I agree with my pal, Mr. Movie; it will be interesting to see how Neil Blomkamp, the director and co-writer of District 9, becomes part of the Hollywood machine now. He has been knighted one of the up and coming directing talents.

I understand the machine is a necessary evil. Movies are made for both entertainment and to make money. However, as a means to that end, let the art of telling a good and engaging story rise to the top.
"The genius of a good movie, is if you can pull X, and I can pull Y, and you and I can sit down and talk about it... It's like a good novel or a good painting," said Dain.

The panacea would be simple in a Utopian society. Have less money involved. When you have so many millions of dollars being thrown around like peanuts it effects everything. Studios have no choice but to spend money on marketing and the hype machine, they are just trying to make their money back. The sector of the industry wielding power over that money is the actors, the high profile ones that bloggers make a name from, are demanding too much control; points off the back end, percentages of the gross, that in addition to the $20 million up front.
Knowing that big money will always be a part of Hollywood productions, my simple request is, tell a good story, man!
Tell a good story and let the people continue to dance.


  1. Love the article. "Tell a good story, man"..... that's what it's all about right there.

  2. I agree my friend. It all comes down to the "two shot" and the story. The relationship between two characters and the challenges they face throughout the story.

  3. Thanks fellas, and a timely response to the Blomkamp question is answered, at least for now...

  4. Great piece. Maybe the industry will learn from Paranormal Activity and become more focused on creativity and story as opposed to budget. I was reading something (Nyquil high, can't rmbr the site) about filmmakers releasing directly through the web and then making profits on DVD and merchandise sales. Apparently it's worked for a quite a few newbies.

    BTW u should also submit this to Salon, Slate, Huff Post, FreshXpress, and The Griot. Peace!

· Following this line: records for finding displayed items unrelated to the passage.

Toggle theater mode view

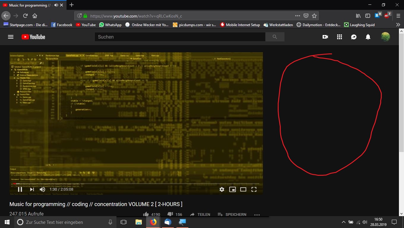tap(243, 189)
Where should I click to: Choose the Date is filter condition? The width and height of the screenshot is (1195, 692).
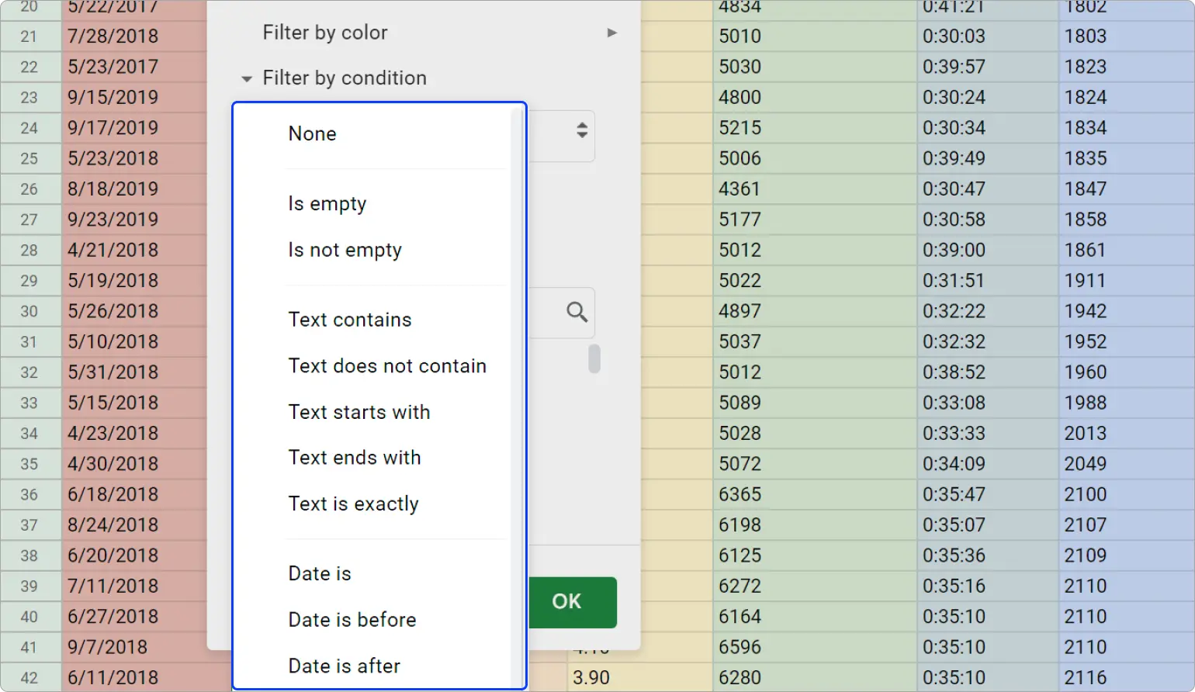click(x=319, y=573)
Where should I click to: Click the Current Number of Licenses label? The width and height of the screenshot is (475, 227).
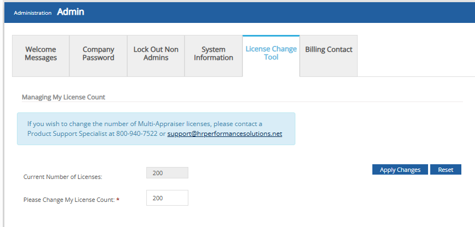click(63, 177)
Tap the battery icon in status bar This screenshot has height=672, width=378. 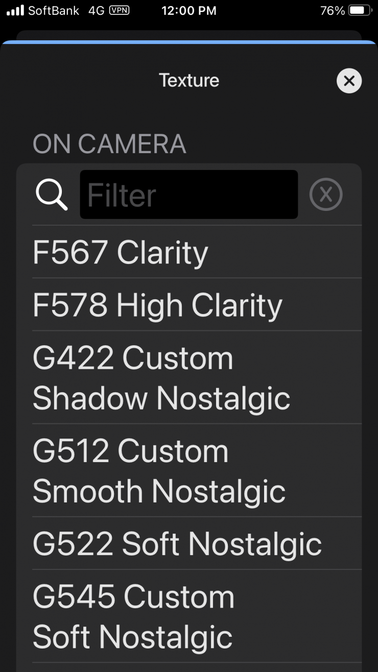pyautogui.click(x=360, y=10)
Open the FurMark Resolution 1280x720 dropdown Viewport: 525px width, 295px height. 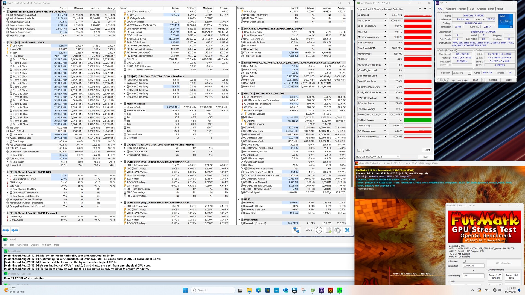[474, 266]
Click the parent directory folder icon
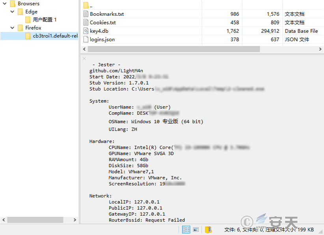 [x=86, y=6]
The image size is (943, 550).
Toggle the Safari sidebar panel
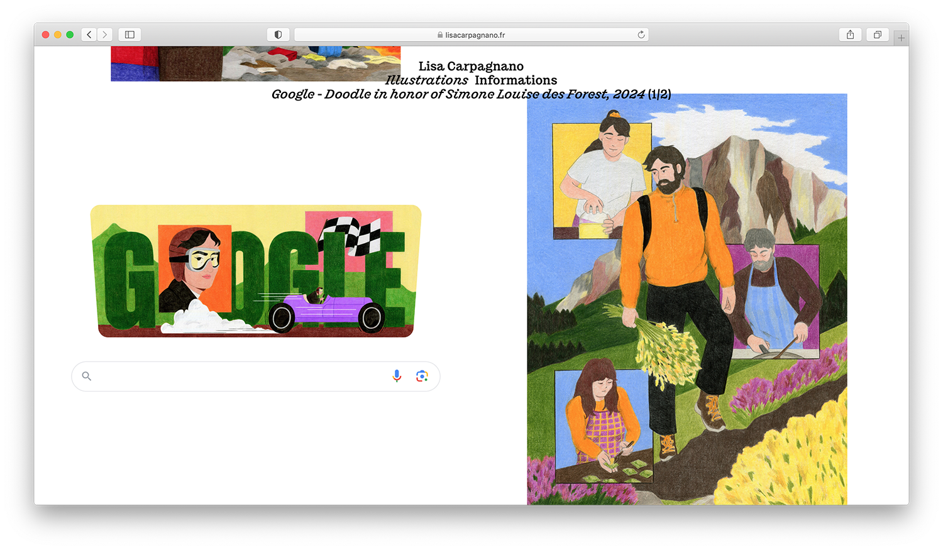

  5. I have an interesting Hollywood story to share with you, my friend. I met one of the men of my dreams some years back as a college student in Mexico City. Very talented, genius of a man he was, may even still be. And against all odds, no godfather or grandfathering in, not an ounce of Jewish blood in him, but homie had skills boooy! He could tell a story like no other person I’d ever met. Revolutionary in his ways and words and most importantly, on 35mm film. Buena Vista busted out the checkbook and censorship requirements. Not an option. But it did catch the eye of an Art and Independent Film Distributor in Mexico who wanted in no matter what. Made it to the big screens, yes. Hollywood had another thing coming though. Coming out that is… Fantastic Four, in full force!!! Taking up the best times and best theatres, media hype monster in full effect. We were no match at the box office. But like you said, there’s always DVD sales right? Sony picked it up, distributed, available at Blockbuster even. And one day, walking merrily down one of Mexico’s busy downtown merchant streets near the Zocalo, there it was. It hurt. He hurt. For a brief moment made me even consider no longer purchasing pirated products. Don’t get me wrong, he was more than well received by thousands including some of the who’s who in Mexico, film festivals, movie critics, rockstars, etc. But it wasn’t enough against the monster. I became witness to the mental and spiritual anguish it caused this young and extremely talented director. I learned so much about the movie industry next to him, about problems I would have never even imagined existed. And sadly enough, he succumbed. Pressures from all around were too great. Hollywood, really? But we were in Mexico! WTF!